In addition, there is a description of the file system itself, which consists of directories and files, with some specific features of the FAT itself.

 data Entry = DirRoot Int [Entry] | DirDot Int | DirDotDot Int | Dir Int String [Entry] | File Int String Int BS.ByteString deriving (Eq, Ord, Data, Typeable, Show)

data Entry = DirRoot Int [Entry] | DirDot Int | DirDotDot Int | Dir Int String [Entry] | File Int String Int BS.ByteString deriving (Eq, Ord, Data, Typeable, Show)

Here we will stop in more detail. The strange constructors DirDor and DirDotDot are nothing more than directories '.' and '..', which are a surprise - are first-class, physically present directory entries. Fortunately they
they are only links and do not require cluster allocation.

Everything else is pretty obvious: the first attribute of type constructors is a unique identifier. He obviously can be useful to us in order to understand the firmware from which "file" the data was requested.

The second attribute is the file name. In the case of a file, add the same size and data. This, of course, is not the data of the file itself, but some indication of the device firmware, where this data is taken from. There you can write, for example, sishnuyu structure or URL stream. Therefore ByteString.

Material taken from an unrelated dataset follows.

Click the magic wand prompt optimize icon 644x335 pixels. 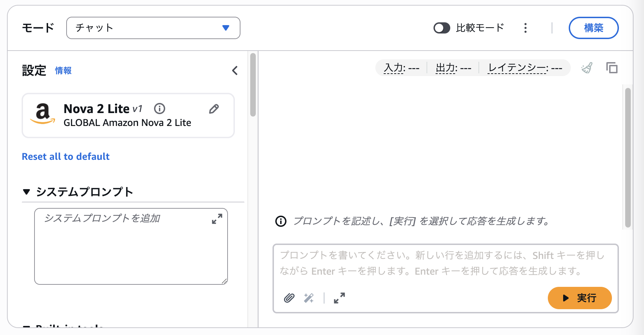tap(308, 298)
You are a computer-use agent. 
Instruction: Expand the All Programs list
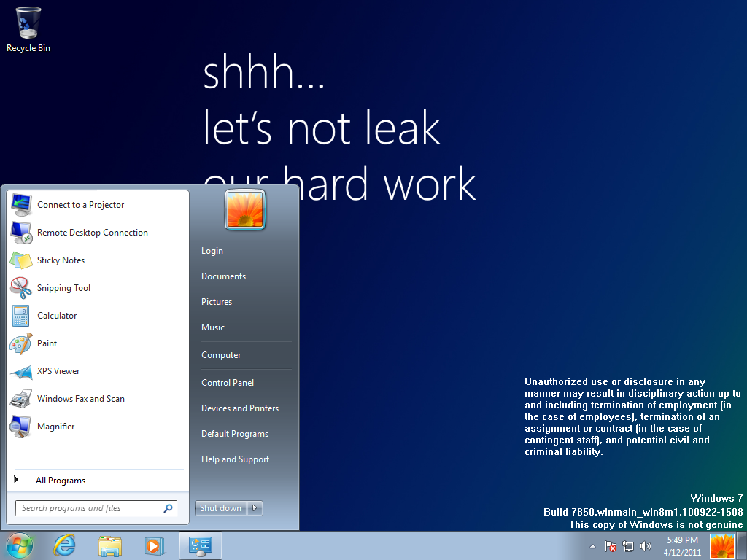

Now we need to somehow construct the Entry, taking into account the requirements of the file system: each directory, except the root directory, must contain the entries '.' and '..', they must refer to their respective directories; there should be no
identical record names, titles should not contain prohibited characters, and so on and so forth. It can be seen that it is hard to create this structure manually, besides, the user of the API must do this, and he will surely confuse something and everything will break, but the matter is serious. So it’s better to ban the import of Entry type content from our module, and provide the user with some more convenient and error-proof solution. Something like:

 fileContents = ... fatSample2 = filesystem $ do file "file0" (16384) fileContents dir "A" $ do file "file1" (megs 100) fileContents dir "C" $ do file "file3" (megs 100) fileContents file "file4" (megs 100) fileContents file "file5" (megs 100) fileContents dir "E" $ emptyDir dir "B" $ do file "file2" (megs 50) emptyFile

fileContents = ... fatSample2 = filesystem $ do file "file0" (16384) fileContents dir "A" $ do file "file1" (megs 100) fileContents dir "C" $ do file "file3" (megs 100) fileContents file "file4" (megs 100) fileContents file "file5" (megs 100) fileContents dir "E" $ emptyDir dir "B" $ do file "file2" (megs 50) emptyFile

It looks good, even those who do not know the language can understand what is being described here.
It is easy to implement: to generate something horrible, there is already a ready-made Writer monad.

In addition, we will need to distribute unique identifiers, so State is also useful, where we will put some kind of counter. Since we want to cross the State and Writer, we will not interfere with the monad transformer. Something like this:

 newtype EntryIdT ma = EntryIdT { runF :: (WriterT [Entry] (StateT (Int, Int) m)) a } deriving (Monad, MonadWriter [Entry], MonadState (Int, Int)) type EntryIdM = EntryIdT Identity runEntryIdM :: (Int, Int) -> EntryIdM a -> ([Entry], (Int, Int)) runEntryIdM init f = runState (execWriterT (runF f)) init filesystem :: EntryIdM () -> Entry filesystem f = DirRoot 0 dirs where dirs = fst $ runEntryIdM (1,0) f dir :: String -> EntryIdM () -> EntryIdM () file :: String -> Int -> (EntryInfo -> BS.ByteString) -> EntryIdM ()

newtype EntryIdT ma = EntryIdT { runF :: (WriterT [Entry] (StateT (Int, Int) m)) a } deriving (Monad, MonadWriter [Entry], MonadState (Int, Int)) type EntryIdM = EntryIdT Identity runEntryIdM :: (Int, Int) -> EntryIdM a -> ([Entry], (Int, Int)) runEntryIdM init f = runState (execWriterT (runF f)) init filesystem :: EntryIdM () -> Entry filesystem f = DirRoot 0 dirs where dirs = fst $ runEntryIdM (1,0) f dir :: String -> EntryIdM () -> EntryIdM () file :: String -> Int -> (EntryInfo -> BS.ByteString) -> EntryIdM ()

Each function accepts parameters like name, size and another monadic value for constructing nested records. Each such calculation will be launched in a separate Writer, and State will be pulled through a common one to guarantee the uniqueness of identifiers.

So, the directory structure was set, now we need to get some rules out of it.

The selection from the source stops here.